SOURCE INFORMATION:
>>>

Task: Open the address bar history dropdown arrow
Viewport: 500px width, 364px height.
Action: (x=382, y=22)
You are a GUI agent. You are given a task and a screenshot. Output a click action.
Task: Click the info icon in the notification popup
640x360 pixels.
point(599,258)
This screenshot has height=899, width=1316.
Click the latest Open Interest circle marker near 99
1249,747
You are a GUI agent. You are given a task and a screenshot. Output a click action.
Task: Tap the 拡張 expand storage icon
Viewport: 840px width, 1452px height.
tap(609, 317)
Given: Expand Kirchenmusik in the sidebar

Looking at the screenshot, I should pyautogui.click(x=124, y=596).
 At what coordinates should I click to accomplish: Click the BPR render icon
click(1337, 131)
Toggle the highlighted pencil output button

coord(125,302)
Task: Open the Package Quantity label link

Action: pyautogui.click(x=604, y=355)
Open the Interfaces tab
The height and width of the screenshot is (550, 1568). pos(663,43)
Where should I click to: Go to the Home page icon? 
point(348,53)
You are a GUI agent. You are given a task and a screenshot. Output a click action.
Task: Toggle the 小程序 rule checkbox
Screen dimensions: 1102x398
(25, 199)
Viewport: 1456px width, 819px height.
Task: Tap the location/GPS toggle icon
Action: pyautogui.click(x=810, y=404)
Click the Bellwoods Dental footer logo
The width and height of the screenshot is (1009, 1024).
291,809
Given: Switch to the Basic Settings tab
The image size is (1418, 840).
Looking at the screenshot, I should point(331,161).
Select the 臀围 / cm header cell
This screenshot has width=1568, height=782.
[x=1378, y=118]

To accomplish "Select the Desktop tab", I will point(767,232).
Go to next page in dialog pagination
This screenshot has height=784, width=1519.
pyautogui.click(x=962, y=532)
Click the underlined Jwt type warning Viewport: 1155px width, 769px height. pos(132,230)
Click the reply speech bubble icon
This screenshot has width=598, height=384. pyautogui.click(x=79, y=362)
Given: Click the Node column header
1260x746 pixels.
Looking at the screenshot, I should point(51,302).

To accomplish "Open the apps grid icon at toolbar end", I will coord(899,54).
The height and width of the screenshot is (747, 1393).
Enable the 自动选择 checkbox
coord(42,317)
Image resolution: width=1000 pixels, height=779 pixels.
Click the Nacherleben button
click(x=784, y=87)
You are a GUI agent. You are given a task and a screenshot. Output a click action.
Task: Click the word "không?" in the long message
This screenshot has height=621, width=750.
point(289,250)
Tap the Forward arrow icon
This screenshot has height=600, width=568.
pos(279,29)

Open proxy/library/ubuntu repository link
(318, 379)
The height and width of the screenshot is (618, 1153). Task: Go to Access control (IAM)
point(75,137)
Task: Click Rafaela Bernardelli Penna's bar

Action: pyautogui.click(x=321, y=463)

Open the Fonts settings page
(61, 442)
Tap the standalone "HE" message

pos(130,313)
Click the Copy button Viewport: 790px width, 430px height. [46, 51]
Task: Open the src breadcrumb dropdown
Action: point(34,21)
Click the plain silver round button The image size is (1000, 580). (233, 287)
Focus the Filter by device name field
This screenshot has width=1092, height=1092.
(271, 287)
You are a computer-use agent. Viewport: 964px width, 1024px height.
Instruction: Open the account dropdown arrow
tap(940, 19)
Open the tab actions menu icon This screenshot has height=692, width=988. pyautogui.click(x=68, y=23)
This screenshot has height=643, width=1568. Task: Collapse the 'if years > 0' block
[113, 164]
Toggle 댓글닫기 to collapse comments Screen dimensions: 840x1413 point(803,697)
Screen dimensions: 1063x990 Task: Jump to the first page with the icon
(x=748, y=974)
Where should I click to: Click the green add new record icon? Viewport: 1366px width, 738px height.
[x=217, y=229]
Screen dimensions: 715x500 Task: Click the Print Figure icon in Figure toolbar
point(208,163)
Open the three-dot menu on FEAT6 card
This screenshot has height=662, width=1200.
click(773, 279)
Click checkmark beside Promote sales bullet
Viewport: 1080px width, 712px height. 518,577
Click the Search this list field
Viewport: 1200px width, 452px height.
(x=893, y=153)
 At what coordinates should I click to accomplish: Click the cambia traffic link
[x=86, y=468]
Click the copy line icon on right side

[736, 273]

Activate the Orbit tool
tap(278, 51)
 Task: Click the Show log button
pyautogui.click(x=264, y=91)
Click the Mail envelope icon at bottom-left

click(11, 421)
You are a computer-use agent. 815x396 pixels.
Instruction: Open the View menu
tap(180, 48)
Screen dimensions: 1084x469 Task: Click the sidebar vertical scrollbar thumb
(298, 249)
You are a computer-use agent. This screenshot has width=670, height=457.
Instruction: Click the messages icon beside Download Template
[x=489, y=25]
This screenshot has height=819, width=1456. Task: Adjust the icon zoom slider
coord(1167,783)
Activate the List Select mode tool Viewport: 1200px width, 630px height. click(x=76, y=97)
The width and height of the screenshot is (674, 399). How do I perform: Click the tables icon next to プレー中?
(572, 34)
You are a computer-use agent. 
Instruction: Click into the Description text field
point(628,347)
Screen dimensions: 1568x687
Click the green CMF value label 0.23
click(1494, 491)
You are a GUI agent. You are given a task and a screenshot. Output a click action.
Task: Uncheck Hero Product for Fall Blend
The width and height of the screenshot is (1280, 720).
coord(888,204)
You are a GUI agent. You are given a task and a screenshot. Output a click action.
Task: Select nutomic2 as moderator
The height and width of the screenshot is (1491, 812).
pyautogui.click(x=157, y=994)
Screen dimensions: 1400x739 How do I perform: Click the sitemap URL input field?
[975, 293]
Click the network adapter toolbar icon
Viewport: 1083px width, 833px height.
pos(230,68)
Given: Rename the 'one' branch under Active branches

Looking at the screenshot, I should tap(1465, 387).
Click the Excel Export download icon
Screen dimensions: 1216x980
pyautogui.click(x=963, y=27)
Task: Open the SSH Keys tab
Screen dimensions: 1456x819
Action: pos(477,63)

<<<

EXERCISE BRIEF: Each entry above is to be transcribed without alteration.

RESPONSE:
Task: Open the address bar history dropdown arrow
Viewport: 500px width, 364px height.
Action: (x=382, y=22)
You are a GUI agent. You are given a task and a screenshot. Output a click action.
Task: Click the info icon in the notification popup
640x360 pixels.
point(599,258)
This screenshot has height=899, width=1316.
Click the latest Open Interest circle marker near 99
1249,747
You are a GUI agent. You are given a task and a screenshot. Output a click action.
Task: Tap the 拡張 expand storage icon
Viewport: 840px width, 1452px height.
tap(609, 317)
Given: Expand Kirchenmusik in the sidebar

Looking at the screenshot, I should pyautogui.click(x=124, y=596).
 At what coordinates should I click to accomplish: Click the BPR render icon
click(1337, 131)
Toggle the highlighted pencil output button

coord(125,302)
Task: Open the Package Quantity label link

Action: pyautogui.click(x=604, y=355)
Open the Interfaces tab
The height and width of the screenshot is (550, 1568). pos(663,43)
Where should I click to: Go to the Home page icon? 
point(348,53)
You are a GUI agent. You are given a task and a screenshot. Output a click action.
Task: Toggle the 小程序 rule checkbox
Screen dimensions: 1102x398
(25, 199)
Viewport: 1456px width, 819px height.
Task: Tap the location/GPS toggle icon
Action: pyautogui.click(x=810, y=404)
Click the Bellwoods Dental footer logo
The width and height of the screenshot is (1009, 1024).
291,809
Given: Switch to the Basic Settings tab
The image size is (1418, 840).
Looking at the screenshot, I should point(331,161).
Select the 臀围 / cm header cell
This screenshot has width=1568, height=782.
[x=1378, y=118]

To accomplish "Select the Desktop tab", I will point(767,232).
Go to next page in dialog pagination
This screenshot has height=784, width=1519.
pyautogui.click(x=962, y=532)
Click the underlined Jwt type warning Viewport: 1155px width, 769px height. pos(132,230)
Click the reply speech bubble icon
This screenshot has width=598, height=384. pyautogui.click(x=79, y=362)
Given: Click the Node column header
1260x746 pixels.
Looking at the screenshot, I should point(51,302).

To accomplish "Open the apps grid icon at toolbar end", I will coord(899,54).
The height and width of the screenshot is (747, 1393).
Enable the 自动选择 checkbox
coord(42,317)
Image resolution: width=1000 pixels, height=779 pixels.
Click the Nacherleben button
click(x=784, y=87)
You are a GUI agent. You are given a task and a screenshot. Output a click action.
Task: Click the word "không?" in the long message
This screenshot has height=621, width=750.
point(289,250)
Tap the Forward arrow icon
This screenshot has height=600, width=568.
pos(279,29)

Open proxy/library/ubuntu repository link
(318, 379)
The height and width of the screenshot is (618, 1153). Task: Go to Access control (IAM)
point(75,137)
Task: Click Rafaela Bernardelli Penna's bar

Action: pyautogui.click(x=321, y=463)

Open the Fonts settings page
(61, 442)
Tap the standalone "HE" message

pos(130,313)
Click the Copy button Viewport: 790px width, 430px height. [46, 51]
Task: Open the src breadcrumb dropdown
Action: point(34,21)
Click the plain silver round button The image size is (1000, 580). (233, 287)
Focus the Filter by device name field
This screenshot has width=1092, height=1092.
(271, 287)
You are a computer-use agent. Viewport: 964px width, 1024px height.
Instruction: Open the account dropdown arrow
tap(940, 19)
Open the tab actions menu icon This screenshot has height=692, width=988. pyautogui.click(x=68, y=23)
This screenshot has height=643, width=1568. Task: Collapse the 'if years > 0' block
[113, 164]
Toggle 댓글닫기 to collapse comments Screen dimensions: 840x1413 point(803,697)
Screen dimensions: 1063x990 Task: Jump to the first page with the icon
(x=748, y=974)
Where should I click to: Click the green add new record icon? Viewport: 1366px width, 738px height.
[x=217, y=229]
Screen dimensions: 715x500 Task: Click the Print Figure icon in Figure toolbar
point(208,163)
Open the three-dot menu on FEAT6 card
This screenshot has height=662, width=1200.
click(773, 279)
Click checkmark beside Promote sales bullet
Viewport: 1080px width, 712px height. 518,577
Click the Search this list field
Viewport: 1200px width, 452px height.
(x=893, y=153)
 At what coordinates should I click to accomplish: Click the cambia traffic link
[x=86, y=468]
Click the copy line icon on right side

[736, 273]

Activate the Orbit tool
tap(278, 51)
 Task: Click the Show log button
pyautogui.click(x=264, y=91)
Click the Mail envelope icon at bottom-left

click(11, 421)
You are a computer-use agent. 815x396 pixels.
Instruction: Open the View menu
tap(180, 48)
Screen dimensions: 1084x469 Task: Click the sidebar vertical scrollbar thumb
(298, 249)
You are a computer-use agent. This screenshot has width=670, height=457.
Instruction: Click the messages icon beside Download Template
[x=489, y=25]
This screenshot has height=819, width=1456. Task: Adjust the icon zoom slider
coord(1167,783)
Activate the List Select mode tool Viewport: 1200px width, 630px height. click(x=76, y=97)
The width and height of the screenshot is (674, 399). How do I perform: Click the tables icon next to プレー中?
(572, 34)
You are a computer-use agent. 
Instruction: Click into the Description text field
point(628,347)
Screen dimensions: 1568x687
Click the green CMF value label 0.23
click(1494, 491)
You are a GUI agent. You are given a task and a screenshot. Output a click action.
Task: Uncheck Hero Product for Fall Blend
The width and height of the screenshot is (1280, 720).
coord(888,204)
You are a GUI agent. You are given a task and a screenshot. Output a click action.
Task: Select nutomic2 as moderator
The height and width of the screenshot is (1491, 812).
pyautogui.click(x=157, y=994)
Screen dimensions: 1400x739 How do I perform: Click the sitemap URL input field?
[975, 293]
Click the network adapter toolbar icon
Viewport: 1083px width, 833px height.
pos(230,68)
Given: Rename the 'one' branch under Active branches

Looking at the screenshot, I should tap(1465, 387).
Click the Excel Export download icon
Screen dimensions: 1216x980
pyautogui.click(x=963, y=27)
Task: Open the SSH Keys tab
Screen dimensions: 1456x819
Action: pos(477,63)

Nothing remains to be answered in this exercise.